If there’s any modern micro-trend I can get behind it’s the lumbersexual. Like most trends, the gays and lesbians have been doing it for a long time… way to catch up straighty!
If you were to look in our closet, behind the Cher dolls (just kidding! I swear! they’re Britney dolls!), you would find a robust collection of flannel and plaid. The thing is, plaid is a clever way to combine bright colors with masculinity, which can be superduper difficult. So, that’s why us gays are all about the husky plaids. And, well, for the woof (gays no what I’m talkin’ bout).
The lumbersexual accessories are just icing on the firewood shaped cake– you’ve got the big leathery hunky hiking boots, the virile bushy beards, the sexual form fitting jeans, and the totally not at all useful axes. Yes, axes are totally a thing now. Bespoke Post tried to send me one, but this an axe free home (I prefer my wood precut). Wool blankets, log carriers, tin mugs, and smokey candles round out the lumbersexual staples. Basically, anything you would bring camping is now becoming chic for home design.
A. Flannel pullover from Best Made B. Abe Canvas Boot from Caterpillar C. American Felling Axe from Best Made D. Faribault Wool Blanket from CB2 E. Log Carrier from J.W. Hulme F. Old Fashioned Candle from Askov Finlayson
Okay, so maybe living in Minnesota has gotten to me, but I’m not mad at Millennial men for picking up the lumbersexual look.
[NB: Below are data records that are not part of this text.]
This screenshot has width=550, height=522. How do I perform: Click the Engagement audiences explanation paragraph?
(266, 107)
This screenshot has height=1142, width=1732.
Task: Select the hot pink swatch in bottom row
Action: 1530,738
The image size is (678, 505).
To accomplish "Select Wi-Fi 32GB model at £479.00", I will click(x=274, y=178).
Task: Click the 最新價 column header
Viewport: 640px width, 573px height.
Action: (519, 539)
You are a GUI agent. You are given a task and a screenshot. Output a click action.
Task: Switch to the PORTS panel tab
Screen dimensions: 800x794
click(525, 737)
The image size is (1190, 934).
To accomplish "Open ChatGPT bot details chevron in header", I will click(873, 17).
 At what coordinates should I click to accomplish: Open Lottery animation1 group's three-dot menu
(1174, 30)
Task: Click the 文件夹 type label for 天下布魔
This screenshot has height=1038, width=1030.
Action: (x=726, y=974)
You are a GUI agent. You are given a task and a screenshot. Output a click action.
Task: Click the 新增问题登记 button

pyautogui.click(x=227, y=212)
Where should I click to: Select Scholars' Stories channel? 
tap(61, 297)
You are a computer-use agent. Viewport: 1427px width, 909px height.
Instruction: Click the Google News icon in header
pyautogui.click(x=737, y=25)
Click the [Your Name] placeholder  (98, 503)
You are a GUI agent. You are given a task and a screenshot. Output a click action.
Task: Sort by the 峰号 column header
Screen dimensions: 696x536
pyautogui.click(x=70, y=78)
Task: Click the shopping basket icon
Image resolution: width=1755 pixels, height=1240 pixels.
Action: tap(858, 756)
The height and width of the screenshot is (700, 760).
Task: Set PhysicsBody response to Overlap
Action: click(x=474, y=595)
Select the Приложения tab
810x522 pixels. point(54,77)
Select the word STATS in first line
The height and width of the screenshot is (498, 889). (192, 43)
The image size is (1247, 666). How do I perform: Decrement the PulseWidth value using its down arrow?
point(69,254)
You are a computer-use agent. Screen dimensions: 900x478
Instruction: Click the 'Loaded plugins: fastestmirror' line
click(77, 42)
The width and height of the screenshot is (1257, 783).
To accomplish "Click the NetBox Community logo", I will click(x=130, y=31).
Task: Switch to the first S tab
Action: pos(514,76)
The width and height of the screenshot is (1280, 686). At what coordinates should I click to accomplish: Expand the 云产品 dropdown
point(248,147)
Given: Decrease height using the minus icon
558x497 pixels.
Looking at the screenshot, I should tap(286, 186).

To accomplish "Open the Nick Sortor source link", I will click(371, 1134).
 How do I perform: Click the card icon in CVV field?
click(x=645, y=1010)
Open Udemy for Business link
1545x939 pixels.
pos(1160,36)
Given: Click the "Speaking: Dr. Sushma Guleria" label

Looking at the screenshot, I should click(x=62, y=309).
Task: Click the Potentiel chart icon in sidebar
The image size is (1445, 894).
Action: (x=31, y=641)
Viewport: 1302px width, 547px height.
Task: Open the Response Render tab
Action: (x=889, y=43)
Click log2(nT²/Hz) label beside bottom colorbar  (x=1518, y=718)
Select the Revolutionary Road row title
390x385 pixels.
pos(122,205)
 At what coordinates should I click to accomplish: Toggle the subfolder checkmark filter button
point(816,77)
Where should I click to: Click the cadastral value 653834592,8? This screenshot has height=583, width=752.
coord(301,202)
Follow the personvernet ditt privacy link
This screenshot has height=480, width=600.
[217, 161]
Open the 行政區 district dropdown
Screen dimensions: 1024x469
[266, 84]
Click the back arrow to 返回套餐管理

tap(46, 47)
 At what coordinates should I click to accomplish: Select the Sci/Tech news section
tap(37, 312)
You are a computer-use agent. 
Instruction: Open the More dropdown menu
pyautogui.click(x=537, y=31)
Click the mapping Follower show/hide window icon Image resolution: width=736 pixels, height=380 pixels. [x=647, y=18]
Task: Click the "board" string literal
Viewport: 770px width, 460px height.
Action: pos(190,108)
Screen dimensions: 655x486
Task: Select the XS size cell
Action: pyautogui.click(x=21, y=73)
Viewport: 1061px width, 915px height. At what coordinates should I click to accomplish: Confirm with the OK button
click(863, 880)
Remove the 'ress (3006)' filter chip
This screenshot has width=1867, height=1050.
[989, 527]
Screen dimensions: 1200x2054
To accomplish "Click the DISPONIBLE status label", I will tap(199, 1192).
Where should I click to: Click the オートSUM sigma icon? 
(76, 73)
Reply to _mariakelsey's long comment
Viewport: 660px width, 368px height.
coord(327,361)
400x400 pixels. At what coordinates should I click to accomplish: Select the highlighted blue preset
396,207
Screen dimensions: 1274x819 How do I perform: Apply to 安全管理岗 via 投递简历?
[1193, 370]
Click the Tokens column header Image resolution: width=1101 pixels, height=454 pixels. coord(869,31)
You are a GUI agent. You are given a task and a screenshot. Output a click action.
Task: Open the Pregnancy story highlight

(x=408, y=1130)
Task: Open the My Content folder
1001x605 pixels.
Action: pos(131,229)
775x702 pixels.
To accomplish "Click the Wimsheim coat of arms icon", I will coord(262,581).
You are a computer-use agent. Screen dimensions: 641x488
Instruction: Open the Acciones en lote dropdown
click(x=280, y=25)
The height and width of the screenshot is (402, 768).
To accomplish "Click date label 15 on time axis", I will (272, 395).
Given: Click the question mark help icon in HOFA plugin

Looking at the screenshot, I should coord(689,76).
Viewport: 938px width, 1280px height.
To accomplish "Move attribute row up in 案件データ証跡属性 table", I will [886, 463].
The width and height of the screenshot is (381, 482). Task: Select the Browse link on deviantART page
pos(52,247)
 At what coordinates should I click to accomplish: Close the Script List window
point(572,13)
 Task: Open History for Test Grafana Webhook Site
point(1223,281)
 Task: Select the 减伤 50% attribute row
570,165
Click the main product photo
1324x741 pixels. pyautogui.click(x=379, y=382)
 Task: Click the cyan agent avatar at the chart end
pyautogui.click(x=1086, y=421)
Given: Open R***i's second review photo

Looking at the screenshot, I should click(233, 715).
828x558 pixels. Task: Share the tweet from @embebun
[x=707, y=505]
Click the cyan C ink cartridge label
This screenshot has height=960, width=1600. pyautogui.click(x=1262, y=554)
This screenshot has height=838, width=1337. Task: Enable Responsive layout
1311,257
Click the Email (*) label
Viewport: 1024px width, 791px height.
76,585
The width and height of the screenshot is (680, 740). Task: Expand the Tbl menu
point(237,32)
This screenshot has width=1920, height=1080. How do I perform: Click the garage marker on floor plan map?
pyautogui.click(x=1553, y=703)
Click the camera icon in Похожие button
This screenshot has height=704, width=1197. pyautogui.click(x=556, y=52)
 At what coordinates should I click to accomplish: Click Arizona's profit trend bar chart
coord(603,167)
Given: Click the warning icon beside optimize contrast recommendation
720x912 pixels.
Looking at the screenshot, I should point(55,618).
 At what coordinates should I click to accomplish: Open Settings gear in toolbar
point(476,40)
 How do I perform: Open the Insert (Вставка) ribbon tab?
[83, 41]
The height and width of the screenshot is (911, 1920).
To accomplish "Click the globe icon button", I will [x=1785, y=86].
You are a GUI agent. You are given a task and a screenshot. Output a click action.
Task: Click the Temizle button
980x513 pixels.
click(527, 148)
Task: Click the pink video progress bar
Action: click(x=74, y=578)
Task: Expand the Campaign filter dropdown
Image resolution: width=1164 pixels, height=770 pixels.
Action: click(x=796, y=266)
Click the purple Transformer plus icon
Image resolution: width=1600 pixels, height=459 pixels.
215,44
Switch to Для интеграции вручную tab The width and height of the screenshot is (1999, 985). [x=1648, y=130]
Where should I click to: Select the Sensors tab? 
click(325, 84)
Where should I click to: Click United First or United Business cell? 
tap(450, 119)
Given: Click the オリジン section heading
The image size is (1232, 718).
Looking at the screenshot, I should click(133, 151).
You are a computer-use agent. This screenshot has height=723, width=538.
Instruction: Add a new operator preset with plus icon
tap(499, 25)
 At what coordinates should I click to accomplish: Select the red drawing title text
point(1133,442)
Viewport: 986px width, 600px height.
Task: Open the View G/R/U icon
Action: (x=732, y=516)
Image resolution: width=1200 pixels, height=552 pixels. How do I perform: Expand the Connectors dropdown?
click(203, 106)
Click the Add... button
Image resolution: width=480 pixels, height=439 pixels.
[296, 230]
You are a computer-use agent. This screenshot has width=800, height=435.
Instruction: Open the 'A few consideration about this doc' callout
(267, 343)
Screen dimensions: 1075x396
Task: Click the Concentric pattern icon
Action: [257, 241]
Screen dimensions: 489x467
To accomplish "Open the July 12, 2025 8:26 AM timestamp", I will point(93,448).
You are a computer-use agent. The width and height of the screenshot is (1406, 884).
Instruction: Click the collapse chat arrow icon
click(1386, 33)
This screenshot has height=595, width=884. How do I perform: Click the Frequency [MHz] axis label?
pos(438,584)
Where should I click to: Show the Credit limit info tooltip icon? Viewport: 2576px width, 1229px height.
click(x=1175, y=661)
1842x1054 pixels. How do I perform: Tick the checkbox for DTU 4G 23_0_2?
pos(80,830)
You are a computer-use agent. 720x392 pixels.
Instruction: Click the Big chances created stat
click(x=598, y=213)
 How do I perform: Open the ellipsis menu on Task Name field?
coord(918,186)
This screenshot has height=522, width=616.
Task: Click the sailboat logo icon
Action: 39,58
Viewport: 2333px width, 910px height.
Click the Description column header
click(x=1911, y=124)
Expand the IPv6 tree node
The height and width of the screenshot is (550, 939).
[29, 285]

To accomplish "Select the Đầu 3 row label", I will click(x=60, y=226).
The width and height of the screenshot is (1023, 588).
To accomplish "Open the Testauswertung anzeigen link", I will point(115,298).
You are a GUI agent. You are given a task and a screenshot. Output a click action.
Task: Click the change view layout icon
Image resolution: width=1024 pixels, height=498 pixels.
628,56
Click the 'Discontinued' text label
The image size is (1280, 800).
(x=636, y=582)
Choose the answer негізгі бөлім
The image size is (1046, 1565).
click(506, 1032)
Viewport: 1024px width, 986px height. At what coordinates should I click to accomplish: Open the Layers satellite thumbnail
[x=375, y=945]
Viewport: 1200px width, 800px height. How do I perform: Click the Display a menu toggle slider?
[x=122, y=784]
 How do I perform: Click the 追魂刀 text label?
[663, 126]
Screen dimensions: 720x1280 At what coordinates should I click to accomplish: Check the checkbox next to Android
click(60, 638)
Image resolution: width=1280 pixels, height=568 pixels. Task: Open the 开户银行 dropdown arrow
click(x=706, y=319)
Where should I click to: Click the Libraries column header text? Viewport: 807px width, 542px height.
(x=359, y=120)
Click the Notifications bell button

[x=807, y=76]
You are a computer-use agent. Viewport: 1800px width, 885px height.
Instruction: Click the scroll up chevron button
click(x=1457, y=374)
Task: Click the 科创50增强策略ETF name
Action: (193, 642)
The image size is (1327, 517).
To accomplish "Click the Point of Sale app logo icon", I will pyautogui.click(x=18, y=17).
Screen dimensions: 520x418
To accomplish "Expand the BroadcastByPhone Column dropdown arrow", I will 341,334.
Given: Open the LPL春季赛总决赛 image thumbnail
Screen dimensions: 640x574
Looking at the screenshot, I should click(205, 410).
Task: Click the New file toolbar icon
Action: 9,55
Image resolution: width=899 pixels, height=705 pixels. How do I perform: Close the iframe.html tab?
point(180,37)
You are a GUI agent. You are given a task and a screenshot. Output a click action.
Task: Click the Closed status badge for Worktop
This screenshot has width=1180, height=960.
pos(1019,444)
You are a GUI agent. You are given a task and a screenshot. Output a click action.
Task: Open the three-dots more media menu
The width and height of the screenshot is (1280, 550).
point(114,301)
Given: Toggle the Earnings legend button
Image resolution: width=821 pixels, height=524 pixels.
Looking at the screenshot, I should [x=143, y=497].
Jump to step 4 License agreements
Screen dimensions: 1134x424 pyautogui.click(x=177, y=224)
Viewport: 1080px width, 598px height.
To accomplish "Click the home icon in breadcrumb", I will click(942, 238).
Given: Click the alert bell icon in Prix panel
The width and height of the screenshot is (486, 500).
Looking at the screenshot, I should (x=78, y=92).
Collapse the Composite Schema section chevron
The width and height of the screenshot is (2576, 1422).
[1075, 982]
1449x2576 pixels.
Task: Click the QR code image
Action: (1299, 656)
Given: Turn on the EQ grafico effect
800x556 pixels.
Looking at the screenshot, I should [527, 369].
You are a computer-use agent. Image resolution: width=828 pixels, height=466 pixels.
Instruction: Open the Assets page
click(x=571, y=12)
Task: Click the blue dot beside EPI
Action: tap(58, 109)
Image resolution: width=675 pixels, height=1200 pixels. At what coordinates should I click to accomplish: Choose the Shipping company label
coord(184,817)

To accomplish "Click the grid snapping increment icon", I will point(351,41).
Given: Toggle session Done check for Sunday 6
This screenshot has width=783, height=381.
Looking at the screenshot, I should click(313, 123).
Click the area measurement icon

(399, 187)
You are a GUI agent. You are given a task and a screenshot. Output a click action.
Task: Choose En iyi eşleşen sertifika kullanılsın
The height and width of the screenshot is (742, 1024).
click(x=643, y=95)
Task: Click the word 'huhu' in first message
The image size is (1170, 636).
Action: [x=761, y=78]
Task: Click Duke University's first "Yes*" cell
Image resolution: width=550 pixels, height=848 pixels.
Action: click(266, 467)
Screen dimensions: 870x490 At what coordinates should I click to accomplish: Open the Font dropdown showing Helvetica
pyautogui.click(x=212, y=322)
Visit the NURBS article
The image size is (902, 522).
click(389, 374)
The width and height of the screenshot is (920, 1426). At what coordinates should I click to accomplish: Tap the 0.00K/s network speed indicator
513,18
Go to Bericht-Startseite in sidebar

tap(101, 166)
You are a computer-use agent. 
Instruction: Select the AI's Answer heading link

It’s a whisker better than the hipster look, which I feel like is just an excuse not to groom/bathe. And here’s the key to the lumbersexual look– guys, you only want to look like you’re camping, please don’t smell like you’re camping. Keep your beards neatly trimmed and your flannels food debris free! The lumbersexual lifestyle requires effort, so now that you straighties have co-opted our “bear” look, please don’t fuck it up– like you did with skinny jeans.